Let $X_1, . . . , X_n$ be independent and identically distributed random variables each with probability density function,
$$f(x)=\frac{2x}{(\theta +1)^2} $$
where $\theta$ is an unknown parameter and where $0\leq x \leq \theta+1$.
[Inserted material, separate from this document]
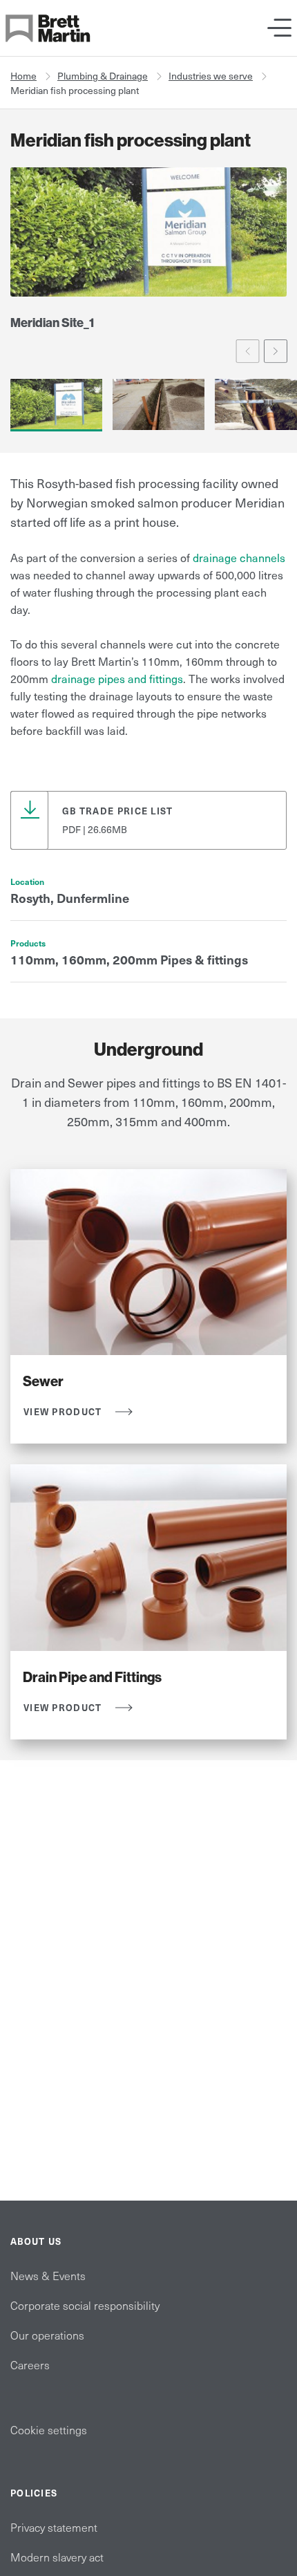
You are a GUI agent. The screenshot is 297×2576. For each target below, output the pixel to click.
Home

We have observations of $x_1, . . . , x_n$ how can I show that the maximum likelihood estimator of $\theta$ is given by $\theta=max(x_1, . . . , x_n)-1$
First I logged the PDF to get:
$$\ln(f(x))=\ln(2x)+2(\ln(\theta+1))$$
Then differentiated w.r.t $\theta$:
$$\ln(f(x))'=\frac{2}{\theta+1}$$
But then if I set equal to zero I cannot solve for $\theta$ or even get a max in there at all? Can anyone give me some pointers? Thank you!
Best Answer
I see no need to use log likelihood here. The function itself is decreasing in $\theta$. $$ \mathcal{L}(\theta; X_1,\dots, X_n) = f(X_1)\cdot\ldots\cdot f(X_n) $$ $$= \begin{cases}\frac{2X_1}{(\theta+1)^2}, & 0\leq X_1\leq \theta+1 \cr 0, & \text{else}\end{cases}\;\times\;\ldots\;\times\; \begin{cases}\frac{2X_n}{(\theta+1)^2}, & 0\leq X_n\leq \theta+1 \cr 0, & \text{else}\end{cases} $$ $$ =\begin{cases}\frac{2^n\prod\limits_{i=1}^n X_i}{(\theta+1)^{2n}}, & 0\leq X_1,\ldots,X_n\leq \theta+1 \cr 0, & \text{else}\end{cases} $$ (here $X_{(n)}=\max(X_1,\ldots,X_n)$) $$ =\begin{cases}\frac{2^n\prod\limits_{i=1}^n X_i}{(\theta+1)^{2n}}, & X_{(n)}\leq \theta+1 \cr 0, & \text{else}\end{cases} $$ $$ =\begin{cases}\frac{2^n\prod\limits_{i=1}^n X_i}{(\theta+1)^{2n}}, & \theta\geq X_{(n)}-1 \cr 0, & \theta< X_{(n)}-1 \end{cases} $$
Since $\frac{2^n\prod\limits_{i=1}^n X_i}{(\theta+1)^{2n}}$ decrease as $\theta$ increase, the highest value of $\mathcal{L}(\theta; X_1,\dots, X_n)$ is attained at the smallest value of $\theta$ satisfying the inequality $\theta\geq X_{(n)}-1$. So, MLE is $\hat\theta = X_{(n)}-1$.